Helmet-mounted displays are priceless on the battlefield. And expensive: The proto-Google Glass headset, for instance, is absolutely useful for the average soldier, but way too pricey to be practical. That’s why folks at DARPA are freaking out about the heads up display that researchers hacked together for a few hundred quid.
Let’s get one thing straight: This is hardly the new F-35 helmet—that insanely overpriced fighter jet’s Gen III Helmet Mounted-Display System (HMDS) that shows the pilot all of the essential information needed to slam through the sound barrier and launch missiles at enemy aircraft.
It’s also so advanced, it effectively turns the entire plane into glass by using a series of infrared cameras mounted on the hull to enable the pilot to “look through” the airframe.
The whole set up also costs about $400,000/£268,000. That’s what makes DARPA’s garage-built version so interesting.
A team of young engineers built the whole setup at a cost that’s likely less than the price of the chin strap cost on the F-35 HMDS. I tried a hacked-together prototype of the device at a recent DARPA demo day in rural Virginia. It doesn’t exactly look like a Star Wars prop, but that’s part of the point. It’s built to be useful, and it is. Based on what I learned about the simple feature set, it actually sounds like it could save soldiers lives.

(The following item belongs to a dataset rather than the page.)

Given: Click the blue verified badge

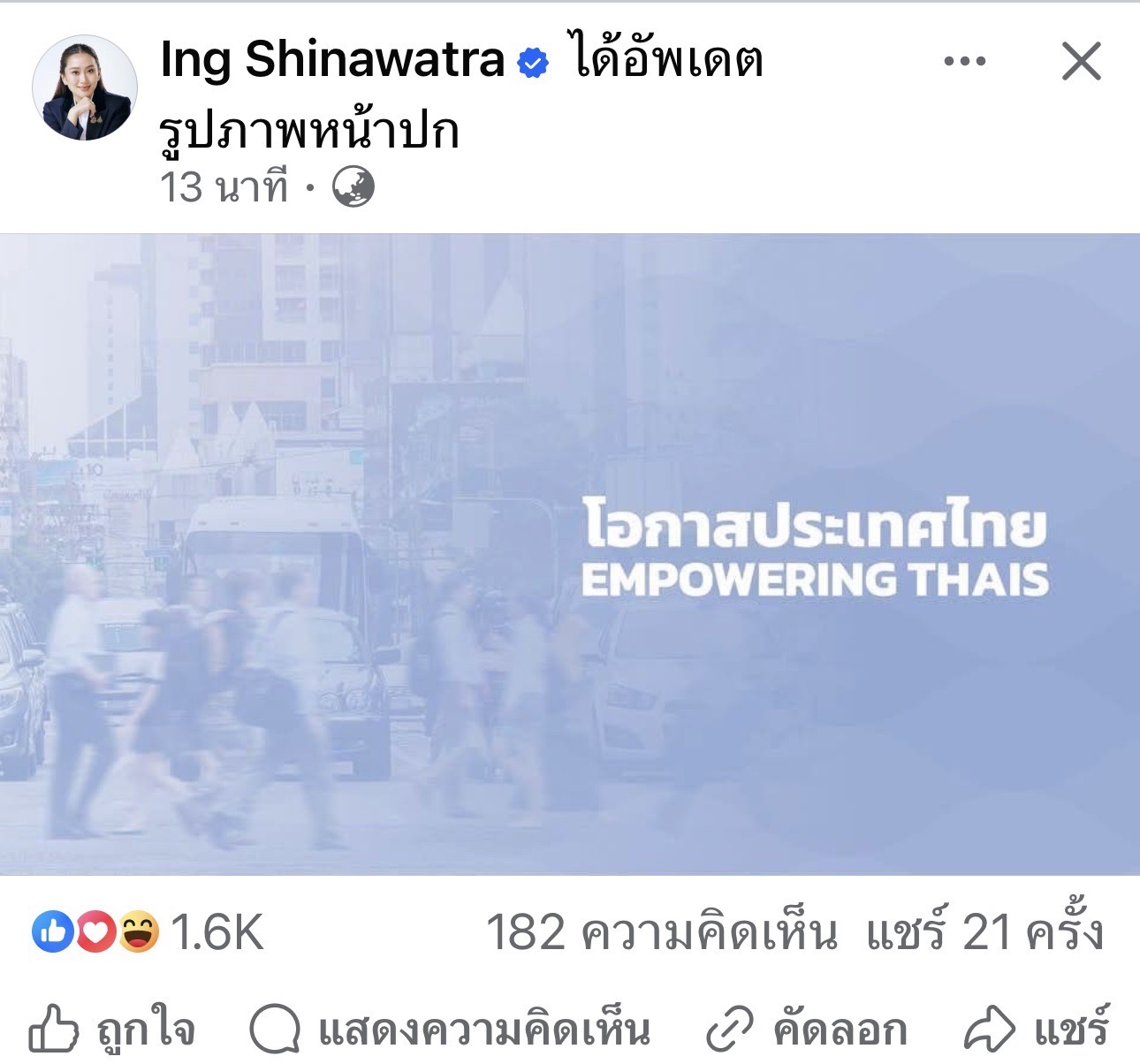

The new helmet-mounted display system is designed for infantry soldiers, not fighter pilots. However, the objective to optimise attention remains the same. If you’re leading a patrol into enemy territory, there are a million things to worry about. You’re the one tasked with finding the safest, most efficient path to your destination. You’re the soldier who needs to identify any insurgents who may happen to cross your path. You’re the first line of defence if you walk into a fire fight.
The DARPA device focuses on these key use cases. All three of the programmed features I saw at the demo day focus on navigation and threat detection. The entire system is built within DARPA’s TransApp ecosystem, the same ambitious software initiative that powers thousands of soldiers’ smartphones on the battlefield.

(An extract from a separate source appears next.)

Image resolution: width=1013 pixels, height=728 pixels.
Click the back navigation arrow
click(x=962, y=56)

One view through the helmet-mounted display is a simple satellite view of the terrain, the mission plan, and the soldier’s position. Another related view, shown in simplified form below, provides data more directly related to the soldiers. Note the marker for a known IED. These features are all based on the Maps app developed by TransApp as a way not only for soldiers to replace the World War II era methods of charting out points on paper with protractors. It’s honestly not much different than the navigation features on Google Glass. The display also detects the soldier’s head movements so that it always shows the relevant orientation.
The third view is perhaps the most interesting, as it plugs into the military’s larger database of known insurgents and civilians. (One other application of this information is an app called WhoDat which is kind of like a collection of Topp Trumps cards made up of locals, their affiliations, and their level of hostility.) This view will enable the soldier to flip through profile pictures of known locals, helping to identify who’s a threat and who’s not.

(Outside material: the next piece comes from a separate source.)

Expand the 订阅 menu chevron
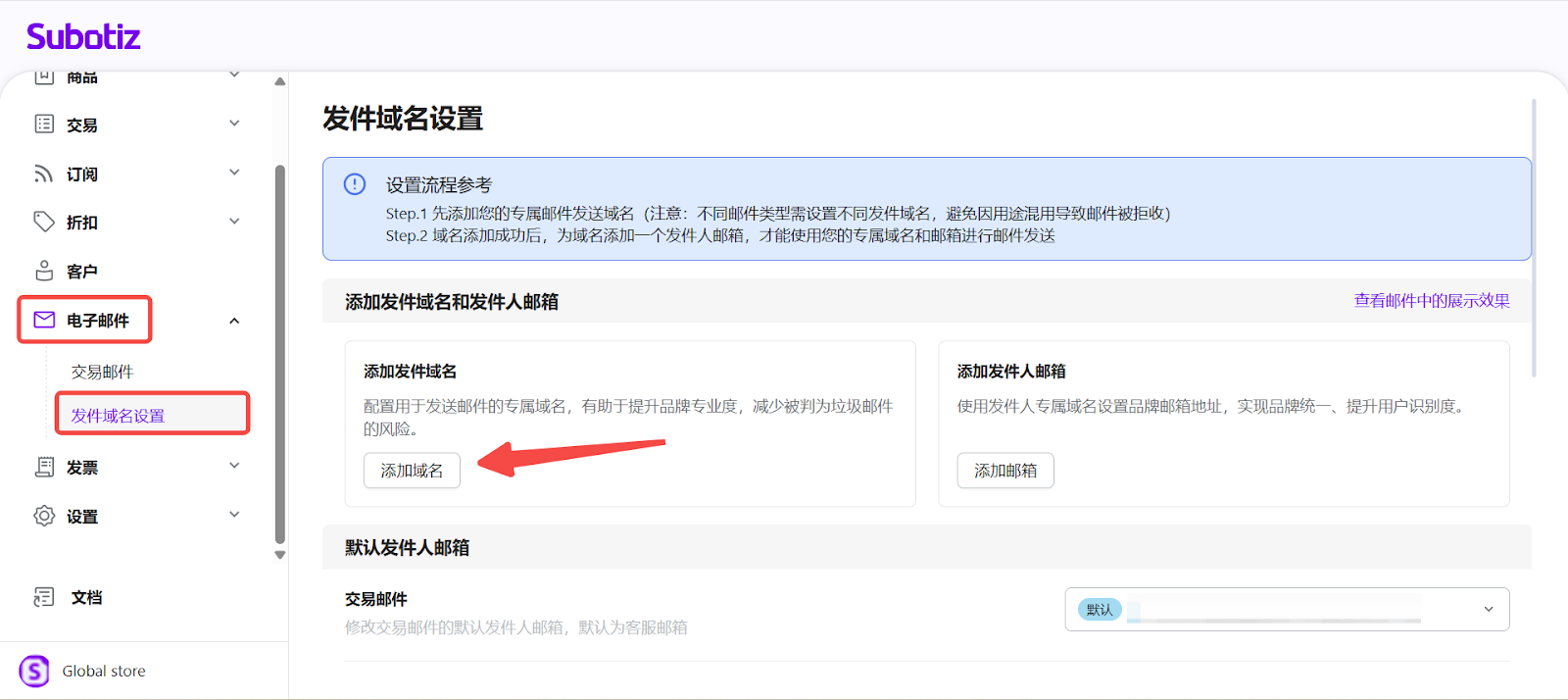The image size is (1568, 700). click(234, 173)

While it’s easy to draw comparisons between this cheap and easy helmet-mounted display and the not-so-cheap and not-so-easy Google Glass technology, the design is much more utilitarian. The display can flip up and down so that the soldier wearing it can enjoy an unobstructed view whenever he or she wants. As such, the display itself is opaque and lacks the augmented-reality effect of some heads up displays.
All that said! This very high tech and ultra useful device costs about the same as a good smartphone—not the price of a fancy house. That means that more soldiers could take advantage use of the potentially lifesaving technology which, let’s be honest, is inevitably more important than making killing easier.